= WHAT YOU NEED TO DO =
What lines in the records below mention "agent"? List them all.

[Opening TASK INPUT section]

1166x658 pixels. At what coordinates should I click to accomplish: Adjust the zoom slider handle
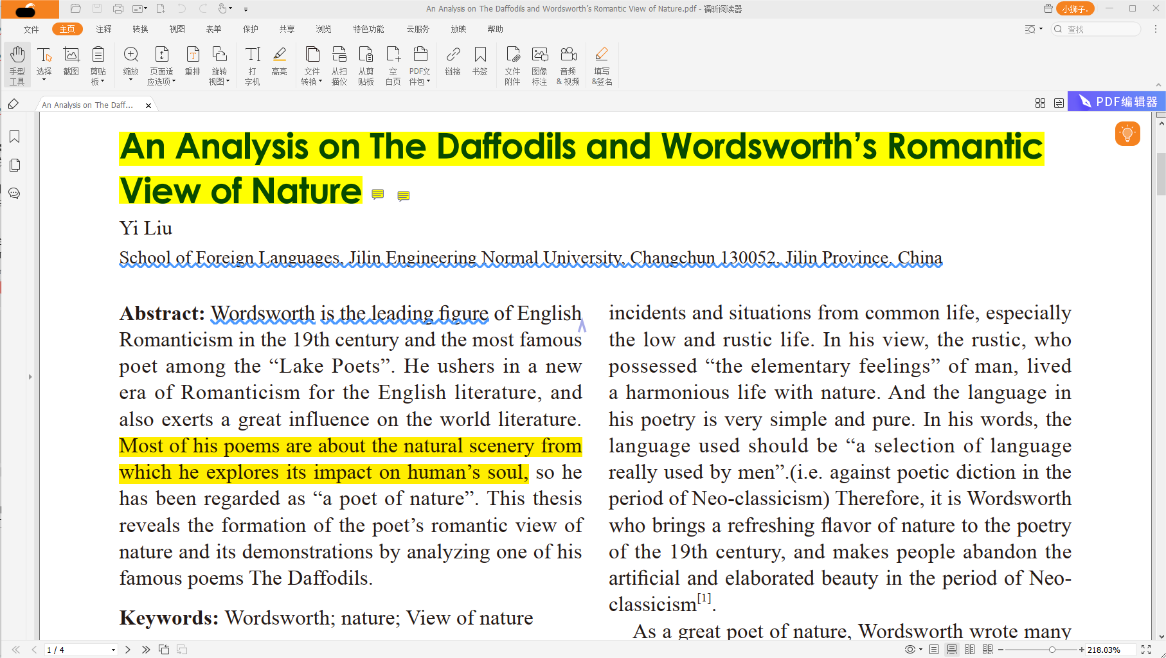pyautogui.click(x=1052, y=650)
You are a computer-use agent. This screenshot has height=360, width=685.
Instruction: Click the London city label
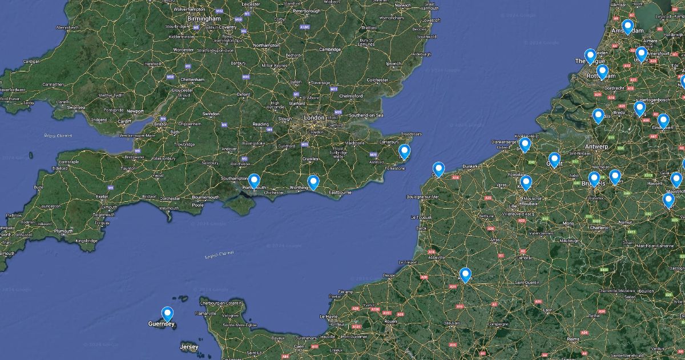tap(314, 118)
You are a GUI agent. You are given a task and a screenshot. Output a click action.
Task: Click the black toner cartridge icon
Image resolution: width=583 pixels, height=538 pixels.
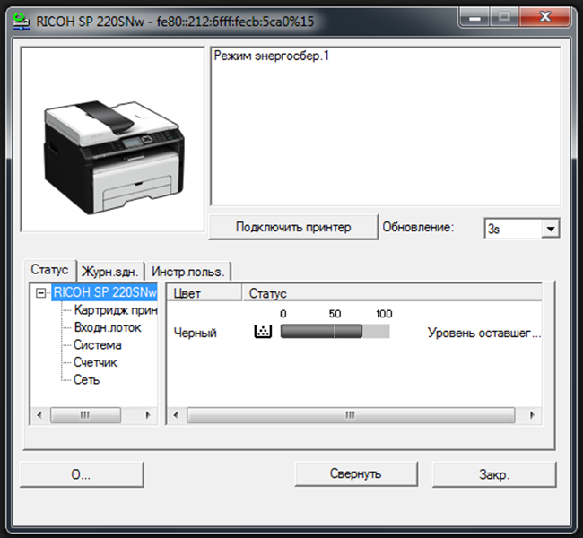point(262,332)
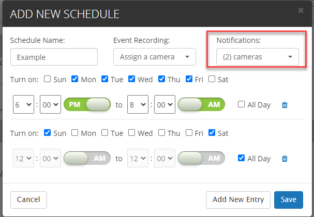314x217 pixels.
Task: Cancel the new schedule
Action: 28,199
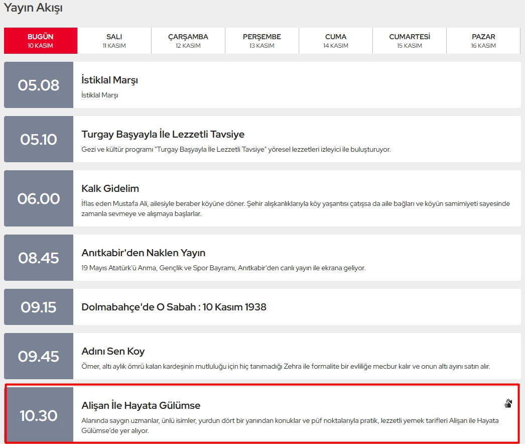Image resolution: width=525 pixels, height=444 pixels.
Task: Open the Kalk Gidelim program title
Action: [x=110, y=189]

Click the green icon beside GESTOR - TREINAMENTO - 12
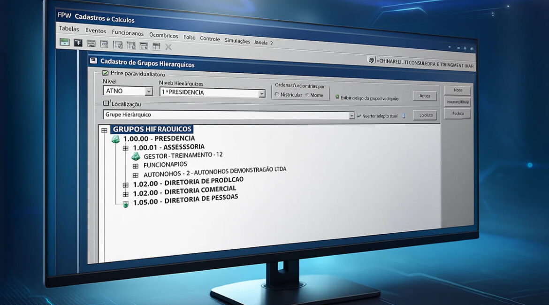click(136, 156)
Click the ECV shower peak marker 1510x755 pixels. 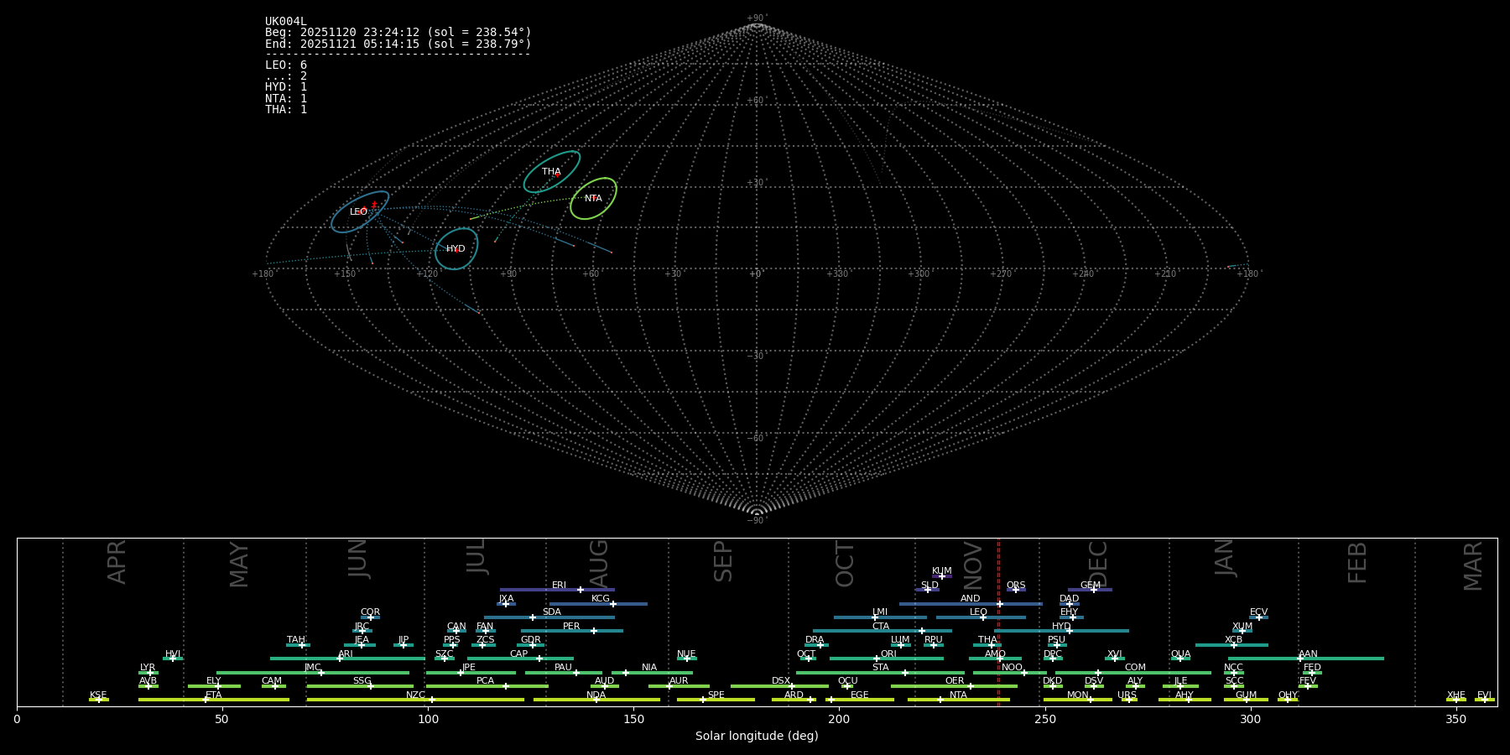click(x=1258, y=617)
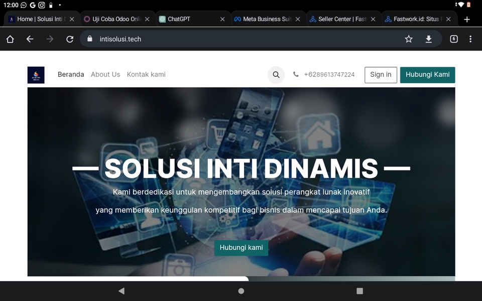The image size is (482, 301).
Task: Select the About Us menu item
Action: 105,74
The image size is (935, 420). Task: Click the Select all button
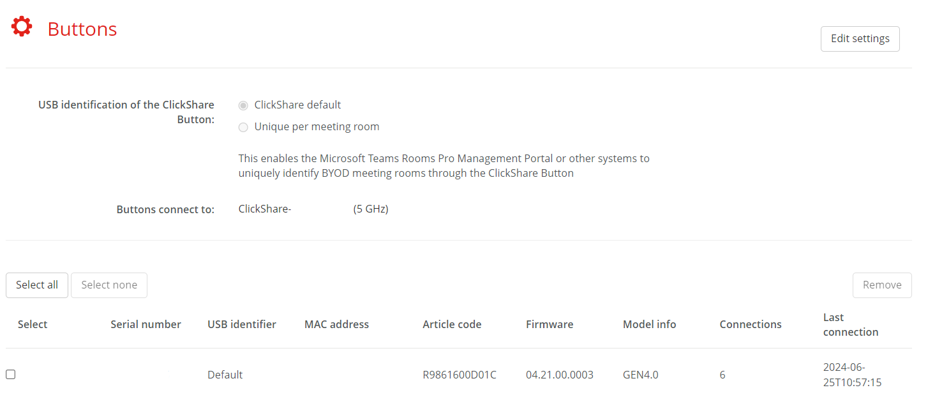(x=37, y=285)
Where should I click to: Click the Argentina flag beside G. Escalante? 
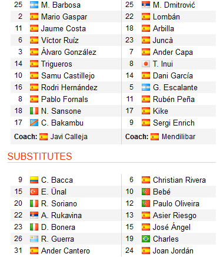coord(146,87)
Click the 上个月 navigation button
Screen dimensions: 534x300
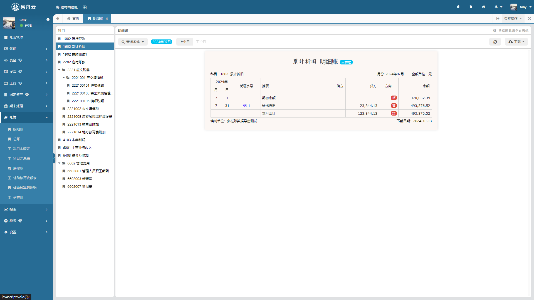tap(184, 41)
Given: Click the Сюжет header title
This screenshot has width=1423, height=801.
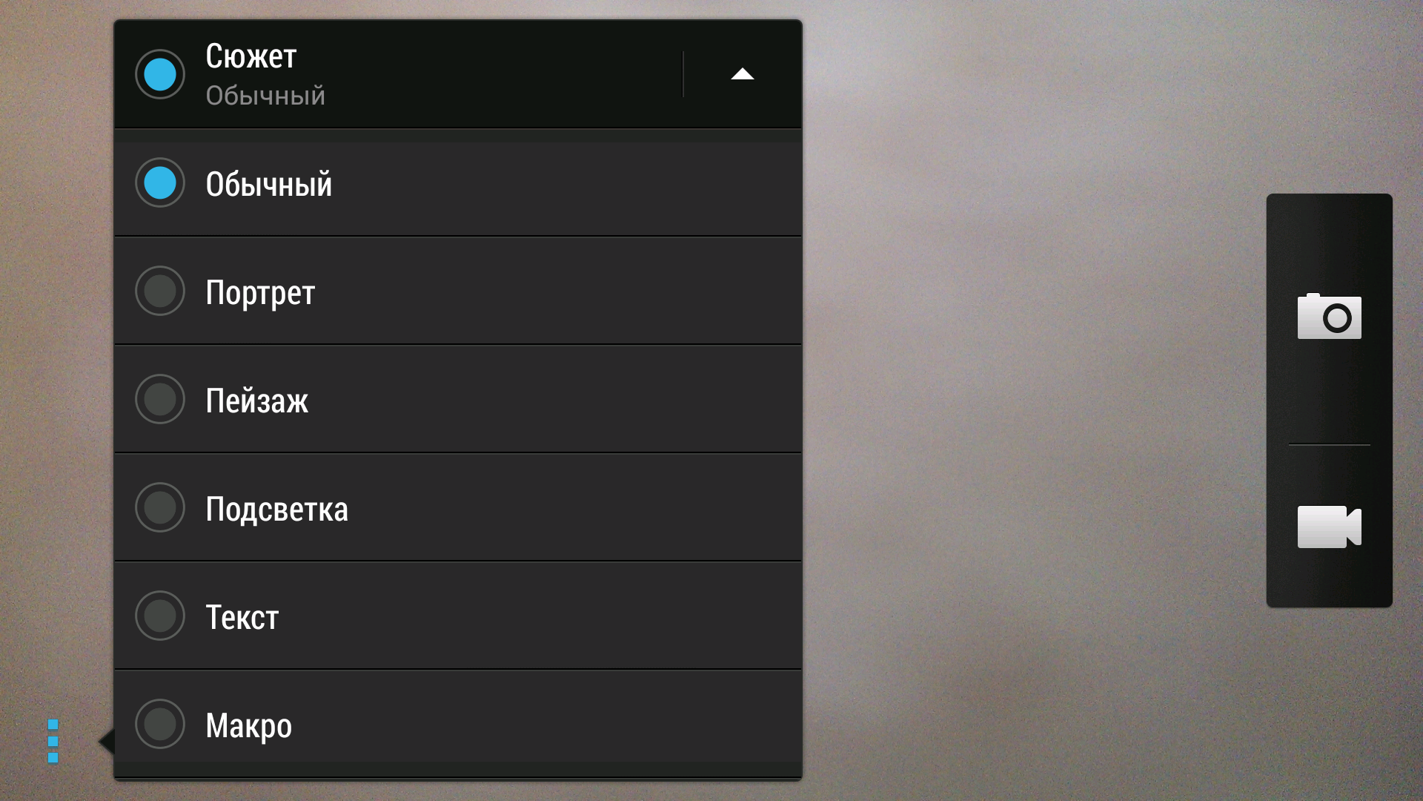Looking at the screenshot, I should click(251, 56).
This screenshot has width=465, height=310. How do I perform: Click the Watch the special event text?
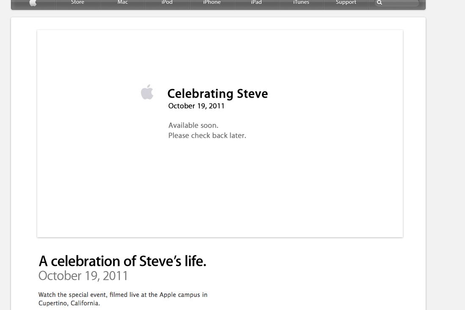click(x=123, y=294)
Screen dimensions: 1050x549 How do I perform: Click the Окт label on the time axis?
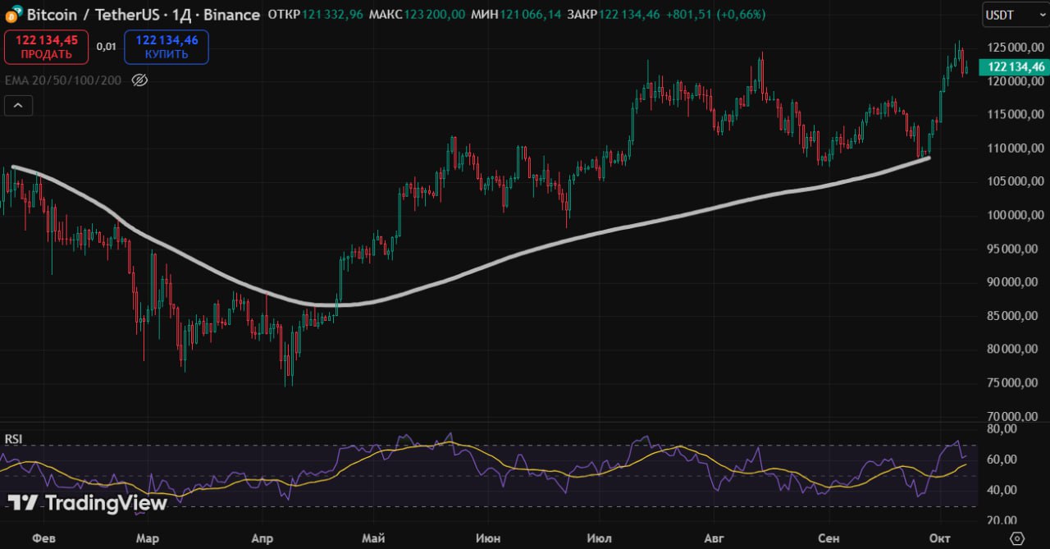tap(940, 538)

[Closing TASK INPUT section]

= TASK ANSWER =
You are a computer-use agent. This screenshot has height=360, width=685.
You are a GUI agent. You are given a task and a screenshot. Output a click action.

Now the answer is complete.